Wang Jikuo, Qiao Xu, Liu Changchun, Wang Xinpei, Liu YuanYuan, Yao Lianke, Zhang Huan
Department of Biomedical Engineering, School of Control Science and Engineering, Shandong University, Jinan 250061, China.
Department of Biomedical Engineering, School of Control Science and Engineering, Shandong University, Jinan 250061, China.
Comput Methods Programs Biomed. 2021 May;203:106006. doi: 10.1016/j.cmpb.2021.106006. Epub 2021 Feb 27.
Recent advances in deep learning have been applied to ECG detection and obtained great success. The spatial and temporal information from ECG signals is fused by combining convolutional neural networks (CNN) with recurrent neural network (RNN). However, these networks ignore the different contribution of local and global segments of a feature map extracted from the ECG and the correlation relationship between the above two segments. To address this issue, a novel convolutional neural network with non-local convolutional block attention module(NCBAM) is proposed to automatically classify ECG heartbeats.
Our proposed method consists of a 33-layer CNN architecture followed by a NCBAM module. Initially, preprocessed electrocardiogram (ECG) signals are fed into the CNN architecture to extract the spatial and channel features. Further, long-range dependencies of representative features along spatial and channel axis are captured by non-local attention. Finally, the spatial, channel and temporal information of ECG are fused by a learned matrix. The learned matrix is to mine rich relationship information across the above three types of information to make up for the different contribution.

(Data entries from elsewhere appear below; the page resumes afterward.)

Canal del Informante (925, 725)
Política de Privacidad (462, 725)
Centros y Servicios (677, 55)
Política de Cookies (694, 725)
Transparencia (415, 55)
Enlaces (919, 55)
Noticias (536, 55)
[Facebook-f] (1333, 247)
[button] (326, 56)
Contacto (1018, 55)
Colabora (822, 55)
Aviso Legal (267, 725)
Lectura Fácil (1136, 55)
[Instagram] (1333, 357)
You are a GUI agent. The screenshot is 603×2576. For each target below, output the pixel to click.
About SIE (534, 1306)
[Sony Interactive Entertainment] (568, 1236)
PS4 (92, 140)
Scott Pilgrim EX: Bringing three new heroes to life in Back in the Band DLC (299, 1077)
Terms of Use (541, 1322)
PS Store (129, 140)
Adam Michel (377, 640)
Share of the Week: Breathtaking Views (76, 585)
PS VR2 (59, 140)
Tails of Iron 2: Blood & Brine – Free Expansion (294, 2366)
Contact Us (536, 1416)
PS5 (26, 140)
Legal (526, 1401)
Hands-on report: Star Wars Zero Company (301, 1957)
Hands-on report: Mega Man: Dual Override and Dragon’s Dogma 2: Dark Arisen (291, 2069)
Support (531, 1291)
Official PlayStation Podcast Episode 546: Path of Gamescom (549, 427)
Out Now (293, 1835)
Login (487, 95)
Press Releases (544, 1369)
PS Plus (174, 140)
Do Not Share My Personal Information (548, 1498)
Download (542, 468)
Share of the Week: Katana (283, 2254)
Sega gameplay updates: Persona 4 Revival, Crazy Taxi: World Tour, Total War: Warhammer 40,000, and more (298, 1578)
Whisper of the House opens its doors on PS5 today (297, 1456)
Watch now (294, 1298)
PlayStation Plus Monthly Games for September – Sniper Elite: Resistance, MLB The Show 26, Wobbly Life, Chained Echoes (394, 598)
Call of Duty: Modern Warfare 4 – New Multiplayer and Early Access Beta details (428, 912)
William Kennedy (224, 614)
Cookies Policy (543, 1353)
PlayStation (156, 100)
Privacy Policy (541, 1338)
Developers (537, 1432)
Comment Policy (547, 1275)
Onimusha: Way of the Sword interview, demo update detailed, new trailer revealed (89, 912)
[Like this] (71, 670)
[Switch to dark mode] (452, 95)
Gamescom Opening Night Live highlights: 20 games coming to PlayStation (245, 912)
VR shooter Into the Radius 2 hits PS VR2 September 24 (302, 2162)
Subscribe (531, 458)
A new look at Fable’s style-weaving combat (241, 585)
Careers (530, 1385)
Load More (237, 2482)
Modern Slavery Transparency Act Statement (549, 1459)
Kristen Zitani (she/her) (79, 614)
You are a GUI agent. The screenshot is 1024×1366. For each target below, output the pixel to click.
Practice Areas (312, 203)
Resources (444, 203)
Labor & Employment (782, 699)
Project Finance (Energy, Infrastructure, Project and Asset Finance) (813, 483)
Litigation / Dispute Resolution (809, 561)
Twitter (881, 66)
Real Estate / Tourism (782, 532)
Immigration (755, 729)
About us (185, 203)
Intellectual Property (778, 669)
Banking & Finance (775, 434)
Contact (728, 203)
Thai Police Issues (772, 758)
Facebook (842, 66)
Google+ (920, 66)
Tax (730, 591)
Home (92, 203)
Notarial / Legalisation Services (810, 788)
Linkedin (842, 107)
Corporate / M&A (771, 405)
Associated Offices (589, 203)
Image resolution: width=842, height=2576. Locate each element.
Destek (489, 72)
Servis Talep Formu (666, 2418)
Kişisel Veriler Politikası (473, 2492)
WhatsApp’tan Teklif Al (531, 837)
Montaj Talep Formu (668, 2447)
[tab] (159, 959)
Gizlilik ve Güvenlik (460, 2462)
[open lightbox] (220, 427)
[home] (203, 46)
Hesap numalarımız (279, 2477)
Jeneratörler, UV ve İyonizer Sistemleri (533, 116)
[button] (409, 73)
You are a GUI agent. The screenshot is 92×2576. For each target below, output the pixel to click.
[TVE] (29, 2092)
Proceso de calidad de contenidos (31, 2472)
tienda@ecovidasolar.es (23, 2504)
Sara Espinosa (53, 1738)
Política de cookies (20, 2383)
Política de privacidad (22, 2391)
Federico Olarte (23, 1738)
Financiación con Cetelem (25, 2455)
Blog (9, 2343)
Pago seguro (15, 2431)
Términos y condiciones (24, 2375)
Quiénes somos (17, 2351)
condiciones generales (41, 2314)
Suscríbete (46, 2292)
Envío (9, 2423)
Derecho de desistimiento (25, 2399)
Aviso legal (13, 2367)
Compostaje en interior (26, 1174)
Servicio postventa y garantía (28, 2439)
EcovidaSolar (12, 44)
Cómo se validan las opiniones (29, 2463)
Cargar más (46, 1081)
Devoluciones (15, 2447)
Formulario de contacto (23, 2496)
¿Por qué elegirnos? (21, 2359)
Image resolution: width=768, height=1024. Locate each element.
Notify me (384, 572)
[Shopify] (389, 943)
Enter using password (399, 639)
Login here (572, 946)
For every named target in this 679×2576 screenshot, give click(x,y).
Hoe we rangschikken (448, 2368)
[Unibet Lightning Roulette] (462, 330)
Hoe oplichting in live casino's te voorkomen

The proposed method achieves an average F1 score of 0.9664 on MIT-BIH arrhythmia database, as well as AUC of 0.9314 and F of 0.8507 on PTB-XL ECG database. Compared with the state-of-the-art attention mechanism based on the same public database, NCBAM achieves an obvious improvement in classifying ECG heartbeats. The results demonstrate the proposed method is reliable and efficient for ECG beat classification.
深度学习的最新进展已应用于心电图检测并取得了巨大成功。通过将卷积神经网络(CNN)与循环神经网络(RNN)相结合,融合了心电图信号的空间和时间信息。然而,这些网络忽略了从心电图中提取的特征图的局部和全局部分的不同贡献以及上述两部分之间的相关关系。为了解决这个问题,提出了一种带有非局部卷积块注意力模块(NCBAM)的新型卷积神经网络,用于自动分类心电图心跳。
我们提出的方法由一个33层的CNN架构和一个NCBAM模块组成。首先,将预处理后的心电图(ECG)信号输入到CNN架构中以提取空间和通道特征。进一步地,通过非局部注意力捕捉沿空间和通道轴的代表性特征的长程依赖性。最后,通过一个学习矩阵融合心电图的空间、通道和时间信息。该学习矩阵用于挖掘上述三种信息之间丰富的关系信息,以弥补不同的贡献。
所提出的方法在MIT - BIH心律失常数据库上实现了平均F1分数为0.9664,在PTB - XL心电图数据库上实现了AUC为0.9314和F为0.8507。与基于相同公共数据库的最先进注意力机制相比,NCBAM在分类心电图心跳方面取得了明显的改进。结果表明所提出的方法对于心电图心跳分类是可靠且高效的。